Well-Posed KL-Regularized Control via Wasserstein and Kalman-Wasserstein KL Divergences
This addresses a foundational problem in reinforcement learning for control systems by providing a more robust regularization method, though it is incremental as it builds on existing KL regularization frameworks.
The paper tackled the issue of KL divergence regularization becoming infinite under support mismatch and singular in low-noise limits in reinforcement learning by introducing Wasserstein and Kalman-Wasserstein KL analogues that remain finite and well-posed, demonstrating improved performance in control tasks such as a double integrator and cart-pole example.
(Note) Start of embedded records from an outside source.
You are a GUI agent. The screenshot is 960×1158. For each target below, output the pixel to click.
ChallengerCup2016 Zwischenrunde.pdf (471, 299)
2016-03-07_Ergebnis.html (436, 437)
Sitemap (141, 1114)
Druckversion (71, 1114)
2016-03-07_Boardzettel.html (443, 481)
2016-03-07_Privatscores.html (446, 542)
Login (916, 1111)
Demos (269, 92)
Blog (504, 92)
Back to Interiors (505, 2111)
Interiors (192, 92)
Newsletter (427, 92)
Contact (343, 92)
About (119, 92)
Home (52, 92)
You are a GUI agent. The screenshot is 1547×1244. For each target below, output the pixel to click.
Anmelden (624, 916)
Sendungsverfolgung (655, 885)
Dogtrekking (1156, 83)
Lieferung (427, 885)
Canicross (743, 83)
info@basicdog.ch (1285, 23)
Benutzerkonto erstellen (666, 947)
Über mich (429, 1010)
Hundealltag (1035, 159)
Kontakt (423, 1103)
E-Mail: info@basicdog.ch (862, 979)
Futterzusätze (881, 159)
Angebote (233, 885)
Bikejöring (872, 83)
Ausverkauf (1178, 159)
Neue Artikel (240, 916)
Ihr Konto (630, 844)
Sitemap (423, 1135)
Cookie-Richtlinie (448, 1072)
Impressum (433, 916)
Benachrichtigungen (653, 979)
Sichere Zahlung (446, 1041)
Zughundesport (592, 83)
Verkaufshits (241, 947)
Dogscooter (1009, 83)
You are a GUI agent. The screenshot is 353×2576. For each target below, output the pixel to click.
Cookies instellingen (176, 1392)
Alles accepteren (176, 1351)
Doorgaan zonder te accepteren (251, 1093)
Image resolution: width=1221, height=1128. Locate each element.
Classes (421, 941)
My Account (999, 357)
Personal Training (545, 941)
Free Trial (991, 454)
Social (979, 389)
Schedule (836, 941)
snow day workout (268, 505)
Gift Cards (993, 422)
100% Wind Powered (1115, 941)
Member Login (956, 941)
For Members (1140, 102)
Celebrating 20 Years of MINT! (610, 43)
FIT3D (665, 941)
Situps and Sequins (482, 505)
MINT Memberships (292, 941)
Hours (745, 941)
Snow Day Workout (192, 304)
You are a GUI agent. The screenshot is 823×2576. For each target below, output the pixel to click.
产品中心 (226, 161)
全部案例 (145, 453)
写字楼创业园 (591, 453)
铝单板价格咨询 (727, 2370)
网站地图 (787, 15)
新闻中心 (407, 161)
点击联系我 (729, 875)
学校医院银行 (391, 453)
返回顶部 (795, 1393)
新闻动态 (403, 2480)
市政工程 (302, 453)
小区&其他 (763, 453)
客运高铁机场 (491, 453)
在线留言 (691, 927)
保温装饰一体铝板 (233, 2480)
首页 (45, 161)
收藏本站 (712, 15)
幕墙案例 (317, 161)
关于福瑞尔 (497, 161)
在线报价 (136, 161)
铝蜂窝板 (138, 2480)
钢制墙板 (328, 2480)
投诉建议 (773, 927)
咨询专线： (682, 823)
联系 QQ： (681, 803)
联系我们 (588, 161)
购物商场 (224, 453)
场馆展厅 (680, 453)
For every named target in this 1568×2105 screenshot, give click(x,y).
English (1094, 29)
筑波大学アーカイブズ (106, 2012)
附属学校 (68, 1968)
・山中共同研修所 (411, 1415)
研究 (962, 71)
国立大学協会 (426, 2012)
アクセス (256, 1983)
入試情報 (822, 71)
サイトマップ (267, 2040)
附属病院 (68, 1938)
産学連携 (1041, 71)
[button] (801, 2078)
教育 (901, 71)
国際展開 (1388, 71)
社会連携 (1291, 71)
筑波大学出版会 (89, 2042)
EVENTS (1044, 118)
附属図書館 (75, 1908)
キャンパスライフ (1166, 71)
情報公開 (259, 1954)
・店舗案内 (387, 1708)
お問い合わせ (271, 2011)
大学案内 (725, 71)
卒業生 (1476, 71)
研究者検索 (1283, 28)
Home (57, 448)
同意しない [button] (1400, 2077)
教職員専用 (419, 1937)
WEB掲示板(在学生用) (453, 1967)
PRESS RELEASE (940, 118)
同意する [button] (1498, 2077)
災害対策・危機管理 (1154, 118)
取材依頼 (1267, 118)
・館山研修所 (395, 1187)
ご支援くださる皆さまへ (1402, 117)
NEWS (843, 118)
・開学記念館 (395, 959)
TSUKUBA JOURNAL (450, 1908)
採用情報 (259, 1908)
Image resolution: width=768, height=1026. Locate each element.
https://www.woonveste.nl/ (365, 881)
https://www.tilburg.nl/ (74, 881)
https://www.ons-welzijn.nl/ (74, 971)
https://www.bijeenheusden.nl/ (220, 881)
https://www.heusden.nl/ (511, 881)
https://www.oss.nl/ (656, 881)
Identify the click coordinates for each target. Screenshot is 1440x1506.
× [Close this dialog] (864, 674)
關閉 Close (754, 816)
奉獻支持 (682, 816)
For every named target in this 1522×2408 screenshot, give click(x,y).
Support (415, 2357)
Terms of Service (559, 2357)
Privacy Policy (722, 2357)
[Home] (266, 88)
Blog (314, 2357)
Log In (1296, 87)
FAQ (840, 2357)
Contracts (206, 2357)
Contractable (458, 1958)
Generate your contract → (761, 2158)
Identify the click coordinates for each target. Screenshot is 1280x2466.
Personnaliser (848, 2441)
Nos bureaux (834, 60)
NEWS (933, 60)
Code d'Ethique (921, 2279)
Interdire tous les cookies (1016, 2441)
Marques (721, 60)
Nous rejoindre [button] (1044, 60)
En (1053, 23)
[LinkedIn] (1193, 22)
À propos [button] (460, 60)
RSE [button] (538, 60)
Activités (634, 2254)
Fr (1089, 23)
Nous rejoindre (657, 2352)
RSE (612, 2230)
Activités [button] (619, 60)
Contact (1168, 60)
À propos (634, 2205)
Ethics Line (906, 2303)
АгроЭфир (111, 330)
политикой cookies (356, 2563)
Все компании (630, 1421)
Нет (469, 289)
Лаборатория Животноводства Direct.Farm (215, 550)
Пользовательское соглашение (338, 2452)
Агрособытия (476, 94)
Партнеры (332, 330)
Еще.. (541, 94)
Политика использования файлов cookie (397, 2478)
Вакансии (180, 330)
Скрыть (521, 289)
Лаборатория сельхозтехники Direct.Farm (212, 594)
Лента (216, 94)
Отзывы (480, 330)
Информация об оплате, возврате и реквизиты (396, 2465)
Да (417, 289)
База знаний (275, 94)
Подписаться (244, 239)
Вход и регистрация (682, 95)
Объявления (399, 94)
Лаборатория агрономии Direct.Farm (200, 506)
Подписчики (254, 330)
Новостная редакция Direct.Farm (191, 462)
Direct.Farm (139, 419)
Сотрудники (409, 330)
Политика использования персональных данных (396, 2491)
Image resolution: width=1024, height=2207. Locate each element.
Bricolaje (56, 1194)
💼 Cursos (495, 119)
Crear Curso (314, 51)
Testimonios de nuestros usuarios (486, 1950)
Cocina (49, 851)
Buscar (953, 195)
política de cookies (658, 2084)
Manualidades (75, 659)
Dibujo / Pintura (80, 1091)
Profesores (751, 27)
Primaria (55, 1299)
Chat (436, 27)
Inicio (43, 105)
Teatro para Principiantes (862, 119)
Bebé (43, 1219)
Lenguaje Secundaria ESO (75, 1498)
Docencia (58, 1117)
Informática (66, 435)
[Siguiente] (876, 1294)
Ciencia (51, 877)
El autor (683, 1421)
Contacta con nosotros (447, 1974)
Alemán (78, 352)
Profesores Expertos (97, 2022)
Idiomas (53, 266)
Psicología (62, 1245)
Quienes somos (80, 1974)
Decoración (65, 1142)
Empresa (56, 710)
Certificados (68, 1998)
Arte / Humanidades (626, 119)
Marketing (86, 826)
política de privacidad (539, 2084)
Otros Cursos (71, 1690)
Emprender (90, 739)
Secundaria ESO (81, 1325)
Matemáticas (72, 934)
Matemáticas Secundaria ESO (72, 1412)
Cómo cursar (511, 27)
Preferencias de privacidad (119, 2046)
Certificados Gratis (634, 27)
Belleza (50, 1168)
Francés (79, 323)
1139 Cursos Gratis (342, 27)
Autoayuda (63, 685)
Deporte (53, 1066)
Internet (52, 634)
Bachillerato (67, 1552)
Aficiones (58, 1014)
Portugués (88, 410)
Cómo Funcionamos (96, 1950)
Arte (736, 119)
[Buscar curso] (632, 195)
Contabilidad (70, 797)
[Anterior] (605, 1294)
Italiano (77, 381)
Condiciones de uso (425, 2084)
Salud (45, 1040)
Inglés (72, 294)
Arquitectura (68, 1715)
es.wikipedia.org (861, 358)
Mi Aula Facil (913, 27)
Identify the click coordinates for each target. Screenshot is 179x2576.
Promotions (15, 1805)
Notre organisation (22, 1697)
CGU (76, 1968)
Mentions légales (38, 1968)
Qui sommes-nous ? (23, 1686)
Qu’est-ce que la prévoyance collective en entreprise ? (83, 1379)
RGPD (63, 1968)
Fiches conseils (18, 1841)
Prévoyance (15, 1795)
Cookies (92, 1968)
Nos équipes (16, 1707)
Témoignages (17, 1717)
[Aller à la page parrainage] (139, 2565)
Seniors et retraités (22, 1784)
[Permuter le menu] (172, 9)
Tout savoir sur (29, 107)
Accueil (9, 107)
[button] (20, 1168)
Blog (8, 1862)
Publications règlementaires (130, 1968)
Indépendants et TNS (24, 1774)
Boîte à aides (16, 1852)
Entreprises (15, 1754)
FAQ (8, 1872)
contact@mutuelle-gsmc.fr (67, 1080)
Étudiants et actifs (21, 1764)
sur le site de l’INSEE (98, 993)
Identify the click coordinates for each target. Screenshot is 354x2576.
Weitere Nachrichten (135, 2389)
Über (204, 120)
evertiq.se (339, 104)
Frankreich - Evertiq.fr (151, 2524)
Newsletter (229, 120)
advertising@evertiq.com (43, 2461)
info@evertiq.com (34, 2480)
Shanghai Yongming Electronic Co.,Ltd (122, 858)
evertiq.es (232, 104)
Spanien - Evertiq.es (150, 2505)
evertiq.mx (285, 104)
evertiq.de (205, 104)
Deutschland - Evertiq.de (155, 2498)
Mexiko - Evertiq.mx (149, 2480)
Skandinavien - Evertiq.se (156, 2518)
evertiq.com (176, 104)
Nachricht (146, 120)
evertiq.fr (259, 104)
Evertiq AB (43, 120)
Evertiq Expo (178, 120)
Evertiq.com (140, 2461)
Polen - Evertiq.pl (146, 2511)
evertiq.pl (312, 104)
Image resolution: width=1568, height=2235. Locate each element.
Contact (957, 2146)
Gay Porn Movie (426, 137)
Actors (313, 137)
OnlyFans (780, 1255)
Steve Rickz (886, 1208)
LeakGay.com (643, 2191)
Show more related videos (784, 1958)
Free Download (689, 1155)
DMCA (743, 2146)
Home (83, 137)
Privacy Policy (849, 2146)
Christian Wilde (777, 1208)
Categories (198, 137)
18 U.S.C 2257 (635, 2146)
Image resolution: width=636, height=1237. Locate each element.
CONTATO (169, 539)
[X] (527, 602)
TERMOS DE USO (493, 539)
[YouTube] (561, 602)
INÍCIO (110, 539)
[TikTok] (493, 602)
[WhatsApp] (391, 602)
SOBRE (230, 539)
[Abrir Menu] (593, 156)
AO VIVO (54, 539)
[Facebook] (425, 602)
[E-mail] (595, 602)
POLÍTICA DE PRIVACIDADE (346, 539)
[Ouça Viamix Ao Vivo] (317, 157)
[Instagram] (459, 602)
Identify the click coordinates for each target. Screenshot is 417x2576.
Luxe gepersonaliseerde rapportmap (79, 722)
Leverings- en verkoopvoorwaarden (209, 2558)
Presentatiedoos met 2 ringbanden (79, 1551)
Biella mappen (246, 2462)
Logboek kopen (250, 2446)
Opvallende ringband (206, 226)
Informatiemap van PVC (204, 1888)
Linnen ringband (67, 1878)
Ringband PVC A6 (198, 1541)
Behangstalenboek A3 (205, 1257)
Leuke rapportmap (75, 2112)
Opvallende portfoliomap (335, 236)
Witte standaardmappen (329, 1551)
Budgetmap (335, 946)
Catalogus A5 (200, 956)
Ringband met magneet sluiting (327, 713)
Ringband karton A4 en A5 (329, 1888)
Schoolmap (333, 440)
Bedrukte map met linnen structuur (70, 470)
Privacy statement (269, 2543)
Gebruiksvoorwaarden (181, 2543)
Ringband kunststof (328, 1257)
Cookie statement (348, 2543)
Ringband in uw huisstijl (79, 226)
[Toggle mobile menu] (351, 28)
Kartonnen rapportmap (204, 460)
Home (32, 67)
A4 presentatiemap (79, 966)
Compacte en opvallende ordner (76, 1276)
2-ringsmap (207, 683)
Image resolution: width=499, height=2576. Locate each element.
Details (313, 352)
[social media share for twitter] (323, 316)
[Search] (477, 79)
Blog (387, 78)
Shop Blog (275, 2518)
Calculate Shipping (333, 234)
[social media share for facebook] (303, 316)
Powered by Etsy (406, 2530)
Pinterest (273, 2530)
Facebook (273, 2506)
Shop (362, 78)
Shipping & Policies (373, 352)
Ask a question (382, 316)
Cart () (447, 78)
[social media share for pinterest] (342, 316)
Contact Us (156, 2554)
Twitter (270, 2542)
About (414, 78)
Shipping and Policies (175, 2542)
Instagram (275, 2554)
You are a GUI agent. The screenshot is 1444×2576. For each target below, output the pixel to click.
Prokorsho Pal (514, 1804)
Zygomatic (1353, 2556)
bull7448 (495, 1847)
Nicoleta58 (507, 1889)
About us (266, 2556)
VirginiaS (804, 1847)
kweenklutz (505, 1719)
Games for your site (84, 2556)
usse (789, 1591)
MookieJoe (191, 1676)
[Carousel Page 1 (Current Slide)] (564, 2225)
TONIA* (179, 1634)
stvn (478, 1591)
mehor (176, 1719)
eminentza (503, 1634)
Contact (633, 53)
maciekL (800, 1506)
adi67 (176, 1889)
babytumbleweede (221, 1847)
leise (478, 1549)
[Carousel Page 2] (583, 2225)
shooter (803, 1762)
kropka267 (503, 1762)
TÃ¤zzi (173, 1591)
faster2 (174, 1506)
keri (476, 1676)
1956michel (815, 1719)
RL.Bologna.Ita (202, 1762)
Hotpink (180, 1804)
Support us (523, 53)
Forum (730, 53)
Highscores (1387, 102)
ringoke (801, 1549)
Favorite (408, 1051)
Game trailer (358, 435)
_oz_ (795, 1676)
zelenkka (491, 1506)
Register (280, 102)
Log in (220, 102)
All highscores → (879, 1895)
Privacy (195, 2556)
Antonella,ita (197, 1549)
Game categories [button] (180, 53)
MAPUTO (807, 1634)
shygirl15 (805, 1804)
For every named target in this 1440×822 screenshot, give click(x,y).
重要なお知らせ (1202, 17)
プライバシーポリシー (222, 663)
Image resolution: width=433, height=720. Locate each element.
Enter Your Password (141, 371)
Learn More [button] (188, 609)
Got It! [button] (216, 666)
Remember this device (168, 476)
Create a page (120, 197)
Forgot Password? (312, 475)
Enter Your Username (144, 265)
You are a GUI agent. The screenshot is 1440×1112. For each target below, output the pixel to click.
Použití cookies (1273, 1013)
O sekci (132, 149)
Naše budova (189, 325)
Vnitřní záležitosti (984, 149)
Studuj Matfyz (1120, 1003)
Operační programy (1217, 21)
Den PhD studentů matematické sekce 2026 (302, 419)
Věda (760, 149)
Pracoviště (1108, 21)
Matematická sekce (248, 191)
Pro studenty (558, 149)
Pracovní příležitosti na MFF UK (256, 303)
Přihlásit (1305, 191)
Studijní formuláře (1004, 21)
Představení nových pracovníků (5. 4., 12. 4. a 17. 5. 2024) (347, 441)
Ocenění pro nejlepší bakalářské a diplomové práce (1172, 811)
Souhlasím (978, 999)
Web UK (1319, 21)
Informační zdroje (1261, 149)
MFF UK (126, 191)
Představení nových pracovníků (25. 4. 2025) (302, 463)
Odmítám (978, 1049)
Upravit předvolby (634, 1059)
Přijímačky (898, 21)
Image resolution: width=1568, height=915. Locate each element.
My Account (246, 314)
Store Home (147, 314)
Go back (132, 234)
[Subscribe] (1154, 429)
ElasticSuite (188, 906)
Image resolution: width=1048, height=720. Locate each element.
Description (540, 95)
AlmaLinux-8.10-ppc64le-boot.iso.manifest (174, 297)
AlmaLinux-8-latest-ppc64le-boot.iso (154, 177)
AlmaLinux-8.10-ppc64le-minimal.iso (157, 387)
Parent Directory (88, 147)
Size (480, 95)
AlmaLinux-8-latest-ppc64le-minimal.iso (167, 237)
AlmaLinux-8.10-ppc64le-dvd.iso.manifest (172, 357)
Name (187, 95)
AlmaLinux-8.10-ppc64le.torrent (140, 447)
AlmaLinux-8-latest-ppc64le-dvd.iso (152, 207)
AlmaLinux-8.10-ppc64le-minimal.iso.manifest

Kullback-Leibler divergence (KL) regularization is widely used in reinforcement learning, but it becomes infinite under support mismatch and can degenerate in low-noise limits. Utilizing a unified information-geometric framework, we introduce (Kalman)-Wasserstein-based KL analogues by replacing the Fisher-Rao geometry in the dynamical formulation of the KL with transport-based geometries, and we derive closed-form values for common distribution families. These divergences remain finite under support mismatch and yield a geometric interpretation of regularization heuristics used in Kalman ensemble methods. We demonstrate the utility of these divergences in KL-regularized optimal control. In the fully tractable setting of linear time-invariant systems with Gaussian process noise, the classical KL reduces to a quadratic control penalty that becomes singular as process noise vanishes. Our variants remove this singularity, yielding well-posed problems. On a double integrator and a cart-pole example, the resulting controls outperform KL-based regularization.